ASSIGNED TASK 1:
According to the ML engineering post, what happened to the author's first model in production in 2021?
ASSIGNED TASK 2:
Rewrite the section of the ML engineering post that begins "Hard-learned lessons" as one short sentence that keeps all five lessons.
ASSIGNED TASK 3:
Pick up the ML engineering post from its last line and continue it.

TEXT PASSAGE:
────────────────────
Data scientist turned ML engineer - From notebooks to production

Hello TianPan community! Rachel here, data scientist who evolved into ML engineering.

Started analyzing spreadsheets, now deploying models at scale!

My evolution:

  • 2018: Excel pivot tables (simpler times)
  • 2019: Discovered Python and pandas
  • 2020: Deep learning obsession begins
  • 2021: First model in production (crashed immediately)
  • 2022: Learned MLOps the hard way
  • 2024: Building ML platforms

Current tech stack:

  • Modeling: PyTorch, JAX, HuggingFace
  • MLOps: Kubeflow, MLflow, Weights & Biases
  • Data: Spark, Dask, Ray
  • Deployment: FastAPI, BentoML, Triton
  • Monitoring: Evidently AI, WhyLabs

Hard-learned lessons:

  • Jupyter notebooks are not production code
  • Data drift kills models silently
  • Feature stores are worth the complexity
  • Model performance != business value
  • Explainability matters more than accuracy

Current projects:

  • Real-time recommendation system (1M+ requests/sec)
────────────────────
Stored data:

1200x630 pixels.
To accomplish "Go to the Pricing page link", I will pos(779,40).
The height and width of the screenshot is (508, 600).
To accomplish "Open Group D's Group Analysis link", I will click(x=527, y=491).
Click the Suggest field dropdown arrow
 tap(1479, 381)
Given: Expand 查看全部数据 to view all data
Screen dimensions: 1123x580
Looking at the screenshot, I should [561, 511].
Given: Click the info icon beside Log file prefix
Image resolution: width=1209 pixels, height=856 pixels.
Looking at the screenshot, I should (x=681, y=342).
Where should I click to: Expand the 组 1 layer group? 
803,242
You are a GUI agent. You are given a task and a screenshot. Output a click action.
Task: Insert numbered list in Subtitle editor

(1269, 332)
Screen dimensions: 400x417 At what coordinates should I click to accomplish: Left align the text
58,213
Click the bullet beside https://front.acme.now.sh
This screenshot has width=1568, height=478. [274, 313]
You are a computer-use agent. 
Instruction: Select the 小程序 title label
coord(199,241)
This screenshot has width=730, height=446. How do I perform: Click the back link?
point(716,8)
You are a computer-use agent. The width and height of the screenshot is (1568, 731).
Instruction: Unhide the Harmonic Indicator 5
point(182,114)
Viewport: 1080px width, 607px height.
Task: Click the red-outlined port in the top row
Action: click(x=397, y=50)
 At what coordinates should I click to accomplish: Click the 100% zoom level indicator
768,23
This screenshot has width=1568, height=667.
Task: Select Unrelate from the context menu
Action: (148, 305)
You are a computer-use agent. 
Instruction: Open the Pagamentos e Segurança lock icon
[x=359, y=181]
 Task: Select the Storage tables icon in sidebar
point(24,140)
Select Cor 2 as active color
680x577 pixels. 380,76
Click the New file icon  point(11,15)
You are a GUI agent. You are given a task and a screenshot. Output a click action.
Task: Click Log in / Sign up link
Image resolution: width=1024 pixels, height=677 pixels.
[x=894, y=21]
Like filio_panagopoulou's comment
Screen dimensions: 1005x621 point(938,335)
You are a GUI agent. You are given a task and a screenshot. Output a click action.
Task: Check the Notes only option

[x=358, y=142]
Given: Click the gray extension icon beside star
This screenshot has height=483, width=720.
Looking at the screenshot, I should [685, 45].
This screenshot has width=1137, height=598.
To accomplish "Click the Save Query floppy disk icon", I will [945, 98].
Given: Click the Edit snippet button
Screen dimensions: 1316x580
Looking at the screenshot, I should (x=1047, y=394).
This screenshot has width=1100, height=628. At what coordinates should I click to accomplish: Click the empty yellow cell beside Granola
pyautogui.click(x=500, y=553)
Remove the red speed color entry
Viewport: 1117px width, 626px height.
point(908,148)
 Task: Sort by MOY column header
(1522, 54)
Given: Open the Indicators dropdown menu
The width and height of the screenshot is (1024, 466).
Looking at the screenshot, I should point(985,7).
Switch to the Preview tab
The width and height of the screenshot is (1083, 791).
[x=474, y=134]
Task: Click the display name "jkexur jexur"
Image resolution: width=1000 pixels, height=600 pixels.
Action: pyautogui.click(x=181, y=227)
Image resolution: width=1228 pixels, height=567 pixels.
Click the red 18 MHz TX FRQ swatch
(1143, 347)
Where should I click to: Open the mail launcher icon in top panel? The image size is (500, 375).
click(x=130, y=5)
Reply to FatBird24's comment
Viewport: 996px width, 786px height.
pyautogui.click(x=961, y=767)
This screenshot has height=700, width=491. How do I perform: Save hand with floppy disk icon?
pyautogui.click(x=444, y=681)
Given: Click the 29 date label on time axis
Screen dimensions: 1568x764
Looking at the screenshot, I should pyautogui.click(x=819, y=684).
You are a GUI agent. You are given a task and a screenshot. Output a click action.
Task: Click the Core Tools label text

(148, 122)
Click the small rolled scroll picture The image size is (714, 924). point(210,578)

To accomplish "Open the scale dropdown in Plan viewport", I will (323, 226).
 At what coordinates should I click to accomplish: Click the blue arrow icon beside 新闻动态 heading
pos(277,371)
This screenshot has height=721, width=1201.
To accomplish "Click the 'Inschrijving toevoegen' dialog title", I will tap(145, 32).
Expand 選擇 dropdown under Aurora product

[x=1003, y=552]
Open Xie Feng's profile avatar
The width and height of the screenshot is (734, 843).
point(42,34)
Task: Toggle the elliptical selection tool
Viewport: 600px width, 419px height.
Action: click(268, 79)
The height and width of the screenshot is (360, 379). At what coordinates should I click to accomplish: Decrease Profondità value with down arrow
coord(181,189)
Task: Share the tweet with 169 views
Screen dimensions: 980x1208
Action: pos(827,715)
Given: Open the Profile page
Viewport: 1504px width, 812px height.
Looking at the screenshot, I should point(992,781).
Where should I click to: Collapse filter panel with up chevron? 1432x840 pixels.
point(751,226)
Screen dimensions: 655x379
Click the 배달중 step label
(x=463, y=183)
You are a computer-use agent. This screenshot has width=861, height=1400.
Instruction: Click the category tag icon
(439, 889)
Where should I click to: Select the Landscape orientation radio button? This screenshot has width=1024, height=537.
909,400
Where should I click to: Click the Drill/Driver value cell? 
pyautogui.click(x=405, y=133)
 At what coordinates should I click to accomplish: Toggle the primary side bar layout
────────────────────
EXPECTED ANSWER 1:
It crashed immediately.

EXPECTED ANSWER 2:
Jupyter notebooks aren't production code, data drift silently kills models, feature stores are worth their complexity, model performance isn't the same as business value, and explainability matters more than accuracy.

EXPECTED ANSWER 3:
  • LLM fine-tuning pipeline
  • Edge ML deployment framework
  • Federated learning experiments

Building an open-source tool for model monitoring. Beta testers welcome!

Who else is doing ML in production? What are your biggest pain points?

Welcome Rachel! Full-stack dev here working with ML teams. Your point about notebooks not being production code hits hard - we learned that lesson painfully. How do you handle the handoff from data scientists to engineers?

Hi Rachel! Security engineer here. Model monitoring is crucial for detecting adversarial attacks. Your federated learning work sounds fascinating - how do you handle privacy-preserving training at scale?